Tüten mit Hanfblatt in einem Berliner Park

Befürworter einer Legalisierung glauben, dass so der Schwarzmarkt eingedämmt werden könnte.

(Foto: dpa)

Die rechtspolitische Sprecherin der SPD im Bundestag, Carmen Wegge, erhofft sich zudem, dass durch eine Legalisierung der Kinder- und Jugendschutz gestärkt wird. „Wir stellen fest, dass das Cannabis-Verbot dazu geführt hat, dass eigentlich gar keine Aufklärungsarbeit an Schulen stattfindet.“ Jugendliche unter 18 Jahren, die mit Cannabis aufgegriffen werden, sollen nach den Gesetzesplänen zu Präventionskursen verpflichtet werden können.

Was sagen die Kritiker einer Legalisierung?

Gegner befürchten dagegen eine „Normalisierung“ der Droge, sinkende Hemmschwellen auch bei Jugendlichen und verweisen auf Gefahren des Cannabis-Konsums für das noch nicht ausgereifte Gehirn bei Heranwachsenden.

Zudem gibt es mit Blick auf die konkreten Pläne der Ampel Warnungen vor mehr Arbeit für die Justiz und die Polizei.
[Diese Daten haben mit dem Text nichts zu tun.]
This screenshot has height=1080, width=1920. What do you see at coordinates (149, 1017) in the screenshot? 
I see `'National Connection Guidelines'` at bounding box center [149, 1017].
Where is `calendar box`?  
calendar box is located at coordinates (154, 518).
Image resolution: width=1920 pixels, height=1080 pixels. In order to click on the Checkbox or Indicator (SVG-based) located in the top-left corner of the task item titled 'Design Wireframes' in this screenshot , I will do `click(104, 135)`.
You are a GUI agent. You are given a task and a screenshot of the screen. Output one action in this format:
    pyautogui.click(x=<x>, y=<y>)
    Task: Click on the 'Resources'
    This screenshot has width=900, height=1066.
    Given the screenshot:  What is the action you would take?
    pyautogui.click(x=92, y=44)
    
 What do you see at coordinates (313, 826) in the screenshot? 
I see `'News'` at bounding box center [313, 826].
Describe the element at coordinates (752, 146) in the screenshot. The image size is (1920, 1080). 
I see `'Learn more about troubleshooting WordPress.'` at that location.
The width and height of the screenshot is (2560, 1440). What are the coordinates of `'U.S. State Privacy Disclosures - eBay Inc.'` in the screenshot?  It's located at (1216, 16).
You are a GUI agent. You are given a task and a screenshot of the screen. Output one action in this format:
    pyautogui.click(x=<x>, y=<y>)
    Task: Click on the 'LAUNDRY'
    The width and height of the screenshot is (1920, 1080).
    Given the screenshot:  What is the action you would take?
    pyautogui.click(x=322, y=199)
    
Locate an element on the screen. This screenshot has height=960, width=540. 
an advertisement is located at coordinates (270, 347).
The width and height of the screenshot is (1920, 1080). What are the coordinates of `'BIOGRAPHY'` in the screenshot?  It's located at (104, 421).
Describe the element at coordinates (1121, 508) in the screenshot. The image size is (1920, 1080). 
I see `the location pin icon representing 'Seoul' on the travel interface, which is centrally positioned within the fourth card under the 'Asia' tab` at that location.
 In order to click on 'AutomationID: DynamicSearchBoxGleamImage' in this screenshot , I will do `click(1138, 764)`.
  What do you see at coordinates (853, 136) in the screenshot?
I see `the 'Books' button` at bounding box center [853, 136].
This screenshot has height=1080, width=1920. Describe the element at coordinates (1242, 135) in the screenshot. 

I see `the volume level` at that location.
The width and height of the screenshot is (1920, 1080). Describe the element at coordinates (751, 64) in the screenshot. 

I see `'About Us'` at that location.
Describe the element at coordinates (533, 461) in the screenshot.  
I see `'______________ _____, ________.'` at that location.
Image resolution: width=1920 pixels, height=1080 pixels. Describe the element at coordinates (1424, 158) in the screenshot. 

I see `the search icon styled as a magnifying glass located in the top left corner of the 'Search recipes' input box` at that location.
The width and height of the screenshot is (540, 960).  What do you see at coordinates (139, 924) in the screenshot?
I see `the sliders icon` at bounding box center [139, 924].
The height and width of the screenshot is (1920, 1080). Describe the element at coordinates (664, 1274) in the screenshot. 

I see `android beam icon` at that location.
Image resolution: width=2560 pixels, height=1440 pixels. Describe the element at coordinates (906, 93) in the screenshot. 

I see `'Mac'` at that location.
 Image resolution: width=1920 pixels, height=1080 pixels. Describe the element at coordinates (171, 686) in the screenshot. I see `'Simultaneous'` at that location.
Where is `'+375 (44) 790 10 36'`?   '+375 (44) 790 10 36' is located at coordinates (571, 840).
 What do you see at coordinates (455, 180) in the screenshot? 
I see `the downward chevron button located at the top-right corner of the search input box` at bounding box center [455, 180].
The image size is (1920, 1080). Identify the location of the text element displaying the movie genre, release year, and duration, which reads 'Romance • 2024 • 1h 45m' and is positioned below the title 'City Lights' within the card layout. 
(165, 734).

Die Gewerkschaft der Polizei (GdP) sieht massiven Nachbesserungsbedarf bei den Plänen. Trotz breiter Kritik habe Lauterbach lediglich kleine Änderungen vorgenommen, sagte der GdP-Bundesvorsitzende Jochen Kopelke der Deutschen Presse-Agentur.

>> Lesen Sie hier: Cannabis-Firmen sind stark enttäuscht von Ampelplänen

Es fehle eine ausreichend lange Übergangsphase, was „zwangsläufig zu massiven Unsicherheiten, wenn nicht Konflikten zwischen Behörden und Bevölkerung“ führen werde, bemängelte Kopelke. Dem Polizeidienst werde der Entwurf große Probleme bereiten. Es gebe beispielsweise keine klaren Festlegungen, wer ortsbezogene Konsumverbote überwachen solle.

Polizei-Kontrolle

Die Gewerkschaft der Polizei sieht bei den Plänen der Ampel Nachbesserungsbedarf.

(Foto: dpa)

Der Deutsche Richterbund hatte bereits erklärt, die vielen speziellen Regeln zu Cannabis-Clubs und zum Anbau und zur Abgabe der Droge, die mit der Legalisierung kommen sollen, müssten kontrolliert und Verstöße geahndet werden. Der Berufsverband befürchtet daher mehr Arbeit für die Justiz.

Entsprechend scharf ist die Kritik aus der Opposition. Der sächsische Innenminister Armin Schuster (CDU) sagte dem Redaktionsnetzwerk Deutschland (RND), mit dem Gesetz werde „ein kompletter Kontrollverlust verbunden sein“. Sein nordrheinwestfälischer Amtskollege Herbert Reul (ebenfalls CDU) warnte, die Ampel-Koalition werde damit Polizei und Justiz nicht etwa weniger, sondern stärker belasten.